Jakarta – Polemik kenaikan Pajak Pertambahan Nilai (PPN) dari 11 persen menjadi 12 persen yang akan berlaku Januari 2025 kembali menuai sorotan. Anggota DPR RI dari Fraksi Gerindra, Novita Wijayanti, menyatakan kebijakan ini merupakan implementasi Undang-Undang Harmonisasi Peraturan Perpajakan (UU HPP) yang disahkan pada 2021, saat pemerintahan Jokowi yang didukung PDIP.
“Usulan ini adalah bagian dari kebijakan yang telah disepakati melalui UU HPP pada 2021, yang diinisiasi oleh PDI Perjuangan,” kata Novita dalam keterangan resminya, Minggu (22/12/2024).
Novita juga meminta para pemangku kepentingan untuk tidak bersandiwara demi simpati publik. Ia mengkritik PDIP yang kini seolah menolak kenaikan PPN, padahal kebijakan tersebut merupakan kesepakatan bersama.
“Mari kita jujur dalam diskusi ini. Fokus kita adalah meringankan beban rakyat dan menjaga ekonomi,” tambah Novita, legislator dari Dapil Jawa Tengah VIII.
Senada dengan itu, Wakil Ketua Badan Anggaran DPR RI dari Gerindra, Wihadi Wiyanto, juga menegaskan bahwa kenaikan PPN merupakan amanat UU HPP yang disahkan pada 2021. Panitia kerja pembahasan kebijakan ini bahkan dipimpin langsung oleh Fraksi PDIP.

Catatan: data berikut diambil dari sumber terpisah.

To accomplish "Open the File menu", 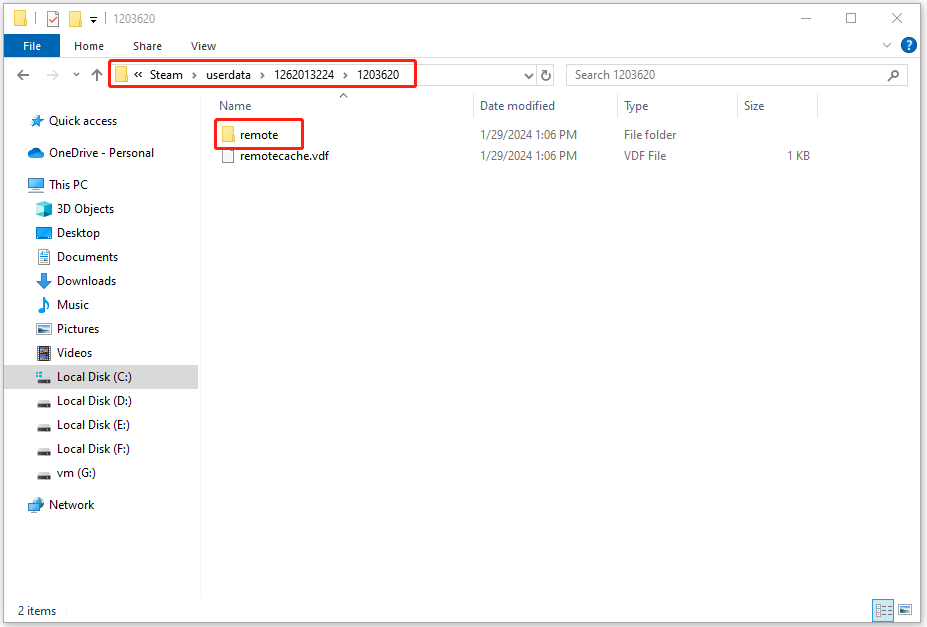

“Ini adalah keputusan yang sudah dibuat. Sekarang justru PDIP meminta penundaan, yang terkesan menyudutkan pemerintahan Presiden Prabowo Subianto,” ujar Wihadi.
Menurut Wihadi, pemerintah Prabowo telah mempertimbangkan dampak kenaikan PPN dengan menerapkan kebijakan tersebut hanya pada barang-barang mewah untuk melindungi masyarakat menengah ke bawah.
“Pak Prabowo memastikan daya beli masyarakat menengah bawah tetap terjaga, dan tidak memicu gejolak ekonomi,” tegas Wihadi.
Meski demikian, sejumlah pihak menilai langkah pemerintah tetap perlu dikaji lebih lanjut untuk memastikan kenaikan PPN tidak membebani masyarakat secara keseluruhan.